My impression is that almost every other country besides the US is worried about future gas supplies. Formerly gas self-sufficient Egypt will get gas from Algeria and the UK will get more gas from Norway and Russia. Saudi Arabia and the UAE are building solar and nukes to conserve gas. Fear of high future gas prices have led to a coal comeback in Germany and plans to replace coal with gas in Australia have been mothballed. The perceived gas glut seems to be almost unique to the US.

A thought experiment is to ask what happens when gas is mostly depleted or unaffordable. I suggest worldwide this could happen as early as 2030. That means we'll need to find alternatives for
- Haber Bosch chemistry to make essential fertilisers
- peaking plant and load balancing for erratic wind power
- convective space heating and process heat for homes and industry
- CNG as a major diesel substitute.
Looking in the rear view mirror by 2030 we might think we were crazy to burn so much gas in baseload power stations and to export it is as LNG. The US might even need to consider Strategic Gas Reserves as envisioned for Europe. Something is wrong if current gas pricing doesn't reflect this.

I submit that Iran,Nigeria,Russia and North Dakota all have a gas glut - damn fools are burning it up in the atmosphere.

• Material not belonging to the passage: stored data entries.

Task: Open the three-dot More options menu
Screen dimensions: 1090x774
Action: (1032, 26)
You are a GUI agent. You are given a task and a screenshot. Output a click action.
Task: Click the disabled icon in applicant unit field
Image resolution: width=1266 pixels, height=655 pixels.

The jig is up ....As night follows day, a bust is sure to come. Based on the information presented above, I would humbly submit that it has just arrived.

These conclusions come despite i)a continued increase in production now over 2 tcf/month, and ii) "record amounts of natural gas in storage"? Just what exactly defines a 'bust'? A couple producers go bankrupt? At what point would the bust prediction be tested and found flawed? Over 2.5 tcf/month by 2015?